The ALJ considered the Plaintiff's testimony, disability reports, treatment records, and medical opinion evidence in making his RFC determination. The ALJ first considered the Plaintiff's testimony concerning his pain and functional limitations. Plaintiff testified that he had neuropathy which caused sharp/burning pain in his legs, resulting in difficulty walking, sitting still, and sleeping, and it required him to prop his feet up while sitting. (ECF No. 11, pp. 24, 54-55, 52-56). He also testified that his hands cramp up very badly causing him to be unable to hold objects. (ECF No. 11, pp. 24, 60). The ALJ found these reports of symptoms not entirely consistent with the treatment record and, therefore, accepted them only to the extent they could reasonably be accepted as consistent with the objective medical and other evidence. (ECF No. 11, p. 24).

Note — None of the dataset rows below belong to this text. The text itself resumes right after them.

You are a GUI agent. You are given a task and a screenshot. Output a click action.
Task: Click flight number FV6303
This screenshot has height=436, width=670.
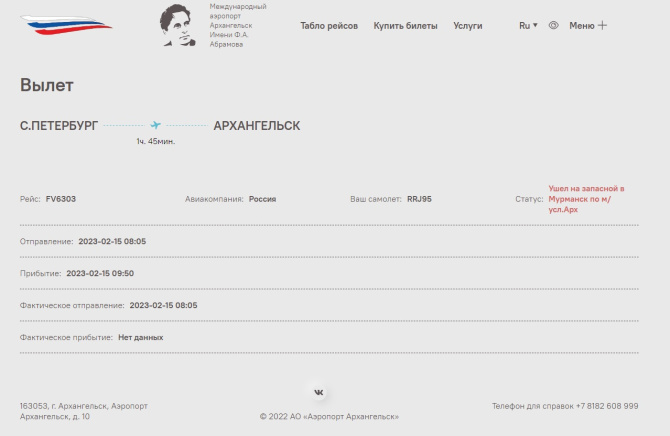click(60, 199)
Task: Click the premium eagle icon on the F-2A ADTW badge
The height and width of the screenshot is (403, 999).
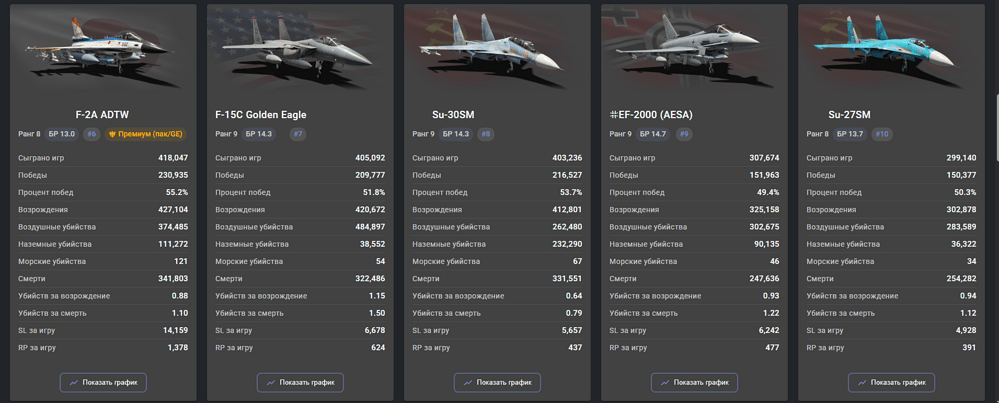Action: pos(113,134)
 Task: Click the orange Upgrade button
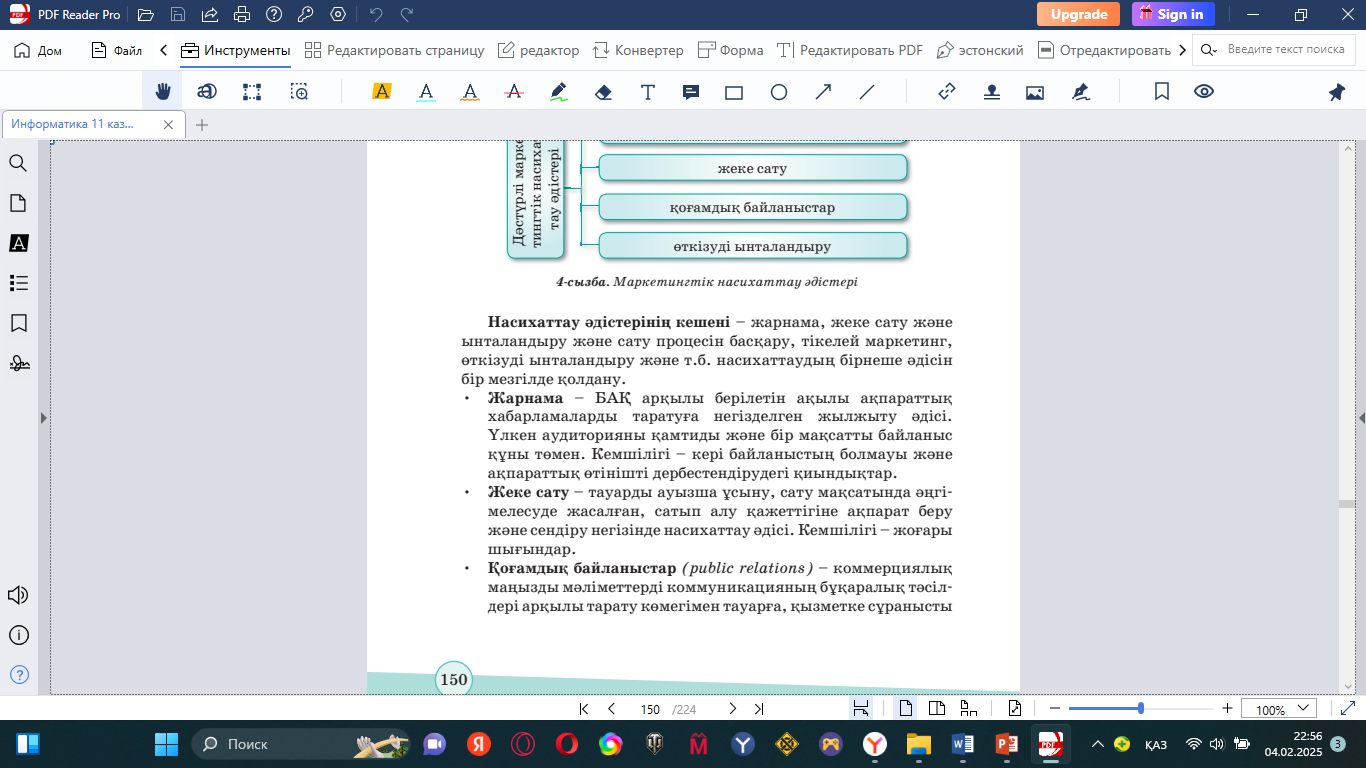tap(1078, 14)
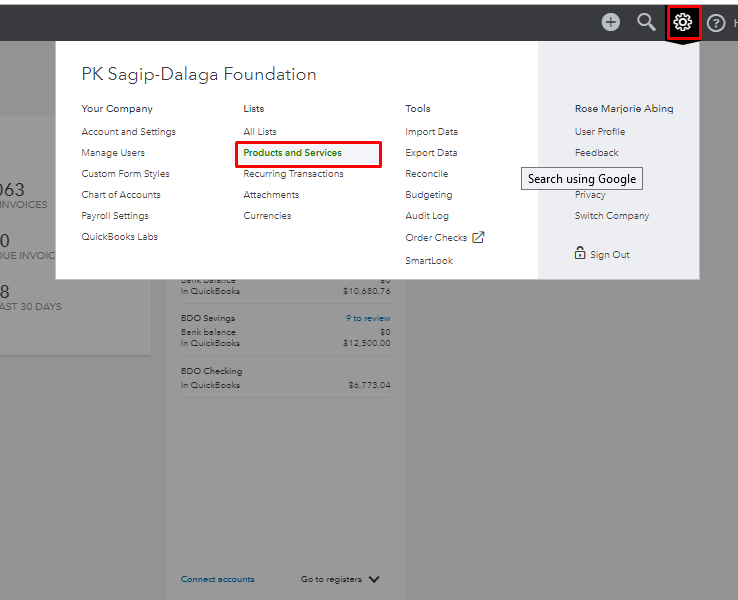
Task: Open Chart of Accounts
Action: point(121,195)
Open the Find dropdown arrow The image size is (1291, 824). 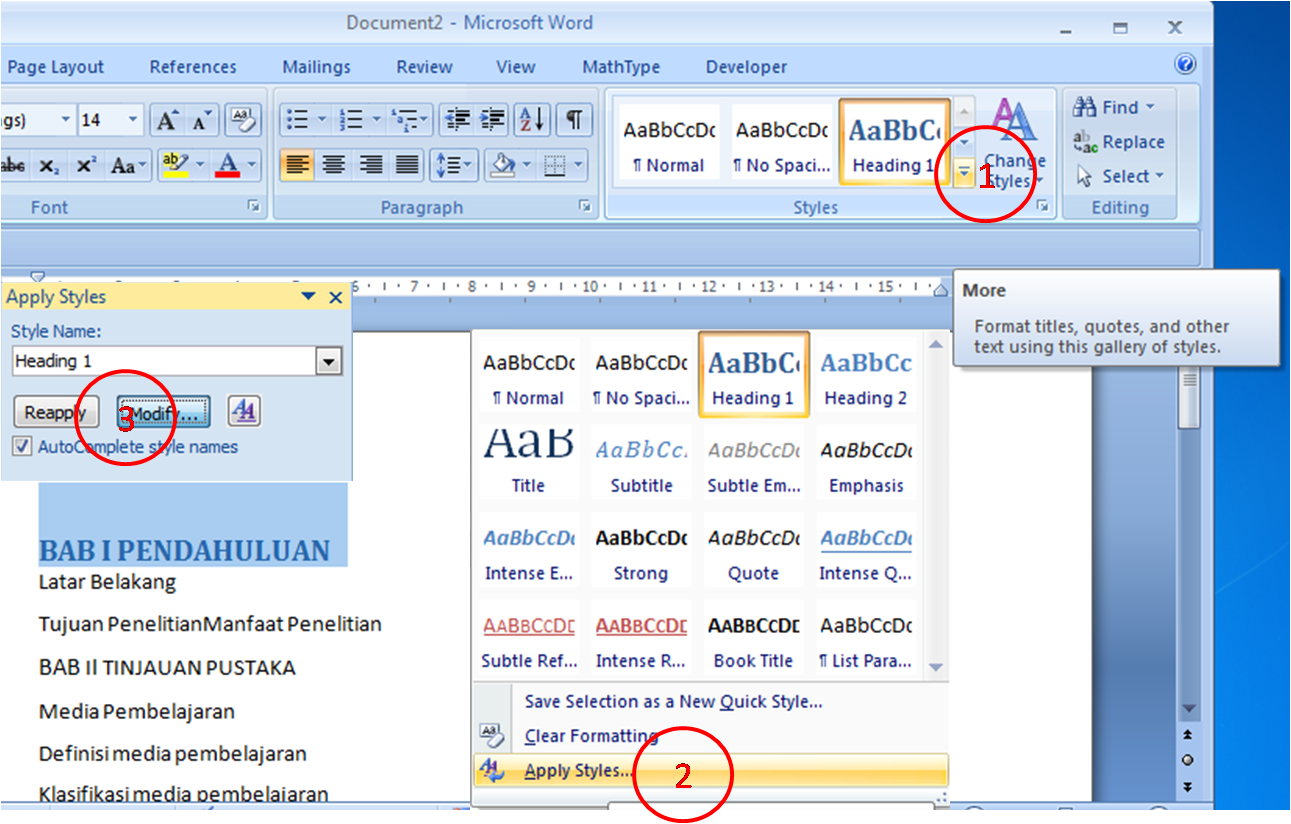[1149, 107]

The ALJ noted that while Plaintiff frequently complained to his doctors of numbness and tingling, the treatment record consistently showed normal ambulation, normal muscle strength and tone, and lack of cyanosis in Plaintiff's extremities. (ECF No. 11, pp. 24-26, 267-268, 286-287). The ALJ noted that while the evidence of record showed a history of poorly controlled type I diabetes mellitus, it also showed a history of non-compliance, which is inconsistent with Plaintiff's allegations of disabling symptoms associated with that diagnosis. (ECF No. 11, p. 26, 260). The ALJ considered that Plaintiff had been diagnosed with polyneuropathy, but the examination reports did not demonstrate significant objective findings supporting that diagnosis. (ECF No. 11, p. 26). The ALJ also considered the opinion evidence provided by non-examining state medical consultants. (ECF No. 11, p. 27). The ALJ assigned their opinions only some weight as he found Plaintiff's ongoing complaints of upper and lower extremity pain/symptoms warranted greater limitations than those assessed. Id.
Upon a careful review of the record, the undersigned finds that the ALJ's RFC determination is supported by substantial evidence.
For the reasons and upon the authorities discussed above, it is recommended that the ALJ's decision be affirmed and the Plaintiff's Complaint be dismissed with prejudice.